TEKS:
◆ ◆ ◆

Minggu, 21 Agustus 2016

Klasifikasi Maqasid Syari’ah

Click Here!


      Maqasid syari’ah jika dilihat dari empat (4) sudut pandang yang berbeda akan terbagi ke dalam beberapa katagori.
Empat perspektif tersebut adalah: 1- maqasid syari’ah dipandang dari sisi subyektifitas, 2- dipandang dari sisi orisinalitas, 3- dipandang dari sisi universalitas, dan 4- maqasid syari’ah dipandang dari sisi urgensitas.
Tujuan dari pembagian maqasid syari’ah ini –menurut Basyir bin Maulud Juhaisy- adalah untuk kepentingan prioritas dan pertimbangan antara satu tujuan dengan tujuan lainnya, antara kemaslahatan dan kemafsadatan, atau antara masing-masing kemaslahatan dan kemafsadatan.[1]

     I.   Subyektifitas Maqasid Syari’ah:

     Sudut pandang ini, telah memetakan maqasid syari’ah ke dalam dua katagori, yaitu maqasid As Syari’ (tujuan Allah dan Rosulnya) dan maqasid al mukallaf (tujuan para hamba). Model pembagian ini sebagaimana yang dijelaskan oleh Abu Ishak As Syatibi dalam bukunya “Al Muwafaqat”.

◆ ◆ ◆

ENTRI TERSEDIA:

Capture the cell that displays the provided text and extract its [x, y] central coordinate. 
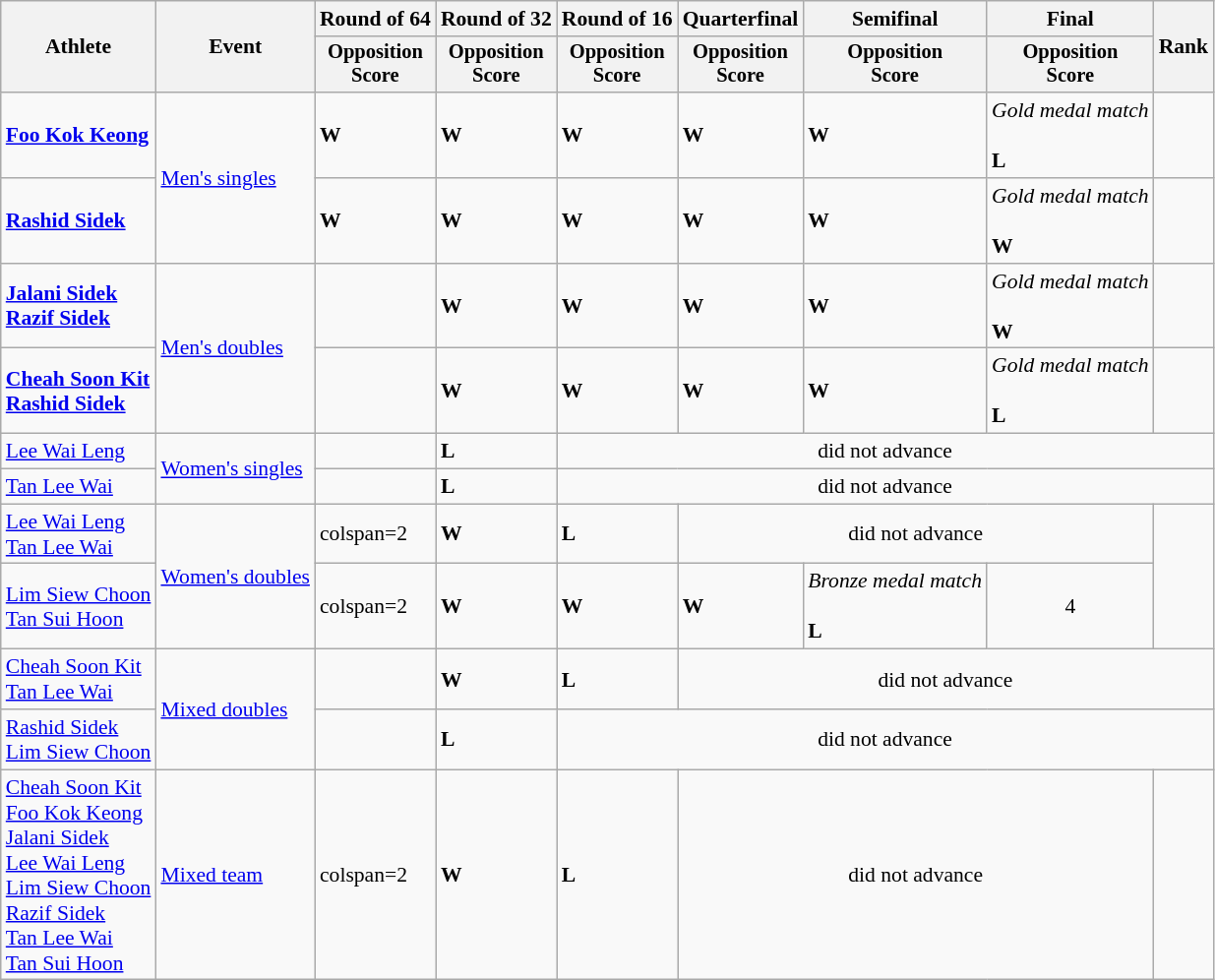
Jalani SidekRazif Sidek [79, 307]
Women's doubles [235, 577]
Men's doubles [235, 348]
Final [1070, 19]
Round of 32 [496, 19]
Men's singles [235, 177]
4 [1070, 606]
Foo Kok Keong [79, 136]
Bronze medal matchL [895, 606]
Rashid SidekLim Siew Choon [79, 740]
Cheah Soon KitRashid Sidek [79, 392]
Mixed team [235, 875]
Round of 64 [376, 19]
Lim Siew ChoonTan Sui Hoon [79, 606]
Quarterfinal [741, 19]
Tan Lee Wai [79, 487]
Lee Wai LengTan Lee Wai [79, 533]
Cheah Soon KitTan Lee Wai [79, 679]
Mixed doubles [235, 709]
Semifinal [895, 19]
Lee Wai Leng [79, 452]
Athlete [79, 47]
Event [235, 47]
Rank [1185, 47]
Cheah Soon KitFoo Kok KeongJalani SidekLee Wai LengLim Siew ChoonRazif SidekTan Lee WaiTan Sui Hoon [79, 875]
Women's singles [235, 468]
Rashid Sidek [79, 220]
Round of 16 [618, 19]
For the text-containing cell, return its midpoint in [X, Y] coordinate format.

◆ ◆ ◆

TANTANGAN:
a) Sebutkan empat sisi yang dijadikan sudut pandang dalam teks tentang klasifikasi maqasid syari’ah untuk membagi maqasid syari’ah.
b) Lanjutkan teks tentang klasifikasi maqasid syari’ah mulai dari kalimat terakhirnya.

JAWABAN:
a)
1. Subyektifitas
2. Orisinalitas
3. Universalitas
4. Urgensitas

b)
Terkait maqasid As Syari’, ia mengungkapkan empat macam tujuan, yaitu:
-          Tujuan asal penciptaan syariat, Abdullah Darraz –komentator Kitab Al Muwafaqat- memahami hal ini dengan tujuan utama pembuatan syari’at, yaitu berupa kemaslahatan umat manusia di dunia dan akhirat.
-          Tujuan pemahaman dalam penciptaan syari’at, didasarkan pada realita bahwa teks syari’at Islam menggunakan bahasa Arab dan diturunkan pada komunitas ummi (buta huruf). Maka –menurut As Syatibi- syari’at dan tujuannya hanya bisa difahami melalui pemahaman paripurna terhadap bahasa Arab, dan kemaslahatan adalah tujuan yang paling cocok dengan komunitas masyarakat ini.
-          Tujuan pembebanan dalam penciptaan syari’at, ada dua kaidah penting terkait tujuan ini, yaitu: At Taklif Bima La Yuthok (pembebanan sesuatu di luar kemampuan para hamba), dan kaidah At Taklif Bima Fihi Al Masyaqah (pembebanan sesuatu yang mengandung kesulitan).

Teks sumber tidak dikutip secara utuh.